The tech giant continued to sell the software and didn't fix the massive security weakness for about four years after a whistleblower alerted the company about it in 2008, according to a settlement unsealed Wednesday with the Justice Department and 15 states as well as the District of Columbia.

Hackers could use the flaw not just to spy on video footage but to turn surveillance cameras on and off, delete footage and even potentially compromise other connected physical security systems such as alarms or locks - all without being detected, according to Hamsa Mahendranathan, an attorney at Constantine Cannon, which represented whistleblower James Glenn.

The security weakness was also easy to find and exploit, said Michael Ronickher, another Contantine Cannon attorney.

"It was like the moment in the heist movies when a person types on a laptop for 30 seconds and says 'I'm in,' " Ronickher said.

There's no evidence that the bug was actually exploited to spy on Cisco customers' cameras, the company said in a statement. "We are pleased to have resolved" the dispute, a Cisco spokesman said. "There was no allegation or evidence that any unauthorised access to customers' video occurred as a result of the architecture."

Glenn's lawyers noted, however, that it's possible the hackers compromised the cameras but weren't discovered. "We don't want to give the impression we think this happened a lot," Ronickher said. "As far as we know no major breaches resulted from this. But it was left unaddressed for [four] years."

The settlement marks the first time a company has been forced to pay out under a federal whistleblower law for not having adequate cyber-security protections.

It also comes as the federal government is doing a top-to-bottom review of its multibillion-dollar contracting efforts, which officials have said were never designed to deal with cyber-security. The concern is that the government may be inadvertently greenlighting a slew of hackable products for purchase by federal agencies - many of which are then also bought by states and government grant recipients such as schools and hospitals.

Stored data =>
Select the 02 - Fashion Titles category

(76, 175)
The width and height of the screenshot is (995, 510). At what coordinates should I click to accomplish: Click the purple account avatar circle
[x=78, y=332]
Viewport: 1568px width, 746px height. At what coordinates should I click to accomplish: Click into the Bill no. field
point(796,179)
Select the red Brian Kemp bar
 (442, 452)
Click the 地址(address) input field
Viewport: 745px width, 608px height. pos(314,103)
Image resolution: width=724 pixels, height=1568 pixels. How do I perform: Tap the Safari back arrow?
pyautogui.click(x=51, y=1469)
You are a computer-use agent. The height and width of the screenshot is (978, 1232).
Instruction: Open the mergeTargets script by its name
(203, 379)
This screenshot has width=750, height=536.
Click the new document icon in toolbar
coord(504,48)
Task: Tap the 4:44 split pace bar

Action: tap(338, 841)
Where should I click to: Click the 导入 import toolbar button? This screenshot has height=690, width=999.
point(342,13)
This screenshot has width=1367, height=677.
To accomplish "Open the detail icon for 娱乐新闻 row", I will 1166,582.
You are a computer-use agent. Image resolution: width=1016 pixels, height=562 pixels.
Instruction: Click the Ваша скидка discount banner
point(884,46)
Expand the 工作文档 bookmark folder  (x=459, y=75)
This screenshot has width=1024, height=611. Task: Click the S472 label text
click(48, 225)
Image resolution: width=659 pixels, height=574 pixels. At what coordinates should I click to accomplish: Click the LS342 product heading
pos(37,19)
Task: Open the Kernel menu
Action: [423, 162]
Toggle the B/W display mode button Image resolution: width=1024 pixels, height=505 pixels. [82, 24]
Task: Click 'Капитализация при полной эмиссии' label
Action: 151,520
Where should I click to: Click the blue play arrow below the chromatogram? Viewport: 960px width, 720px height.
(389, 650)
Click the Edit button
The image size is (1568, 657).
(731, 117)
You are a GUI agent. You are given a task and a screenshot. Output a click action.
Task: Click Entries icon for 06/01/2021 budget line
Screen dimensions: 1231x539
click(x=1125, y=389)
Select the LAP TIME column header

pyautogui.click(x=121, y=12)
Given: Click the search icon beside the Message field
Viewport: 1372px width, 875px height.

What to work on =>
1: Answer these from the news excerpt on the Cisco security settlement:
(a) In what year did the whistleblower alert the company about the security weakness?
(b) Which firm represented whistleblower James Glenn?
(c) According to the excerpt, what first does the settlement mark?
2: Return the stretch of the Cisco settlement excerpt from "It also comes" through "schools and hospitals.", copied word for word.

Set of answers =>
1:
(a) 2008
(b) Constantine Cannon
(c) It is the first time a company has been forced to pay out under a federal whistleblower law for not having adequate cyber-security protections.

2:
It also comes as the federal government is doing a top-to-bottom review of its multibillion-dollar contracting efforts, which officials have said were never designed to deal with cyber-security. The concern is that the government may be inadvertently greenlighting a slew of hackable products for purchase by federal agencies - many of which are then also bought by states and government grant recipients such as schools and hospitals.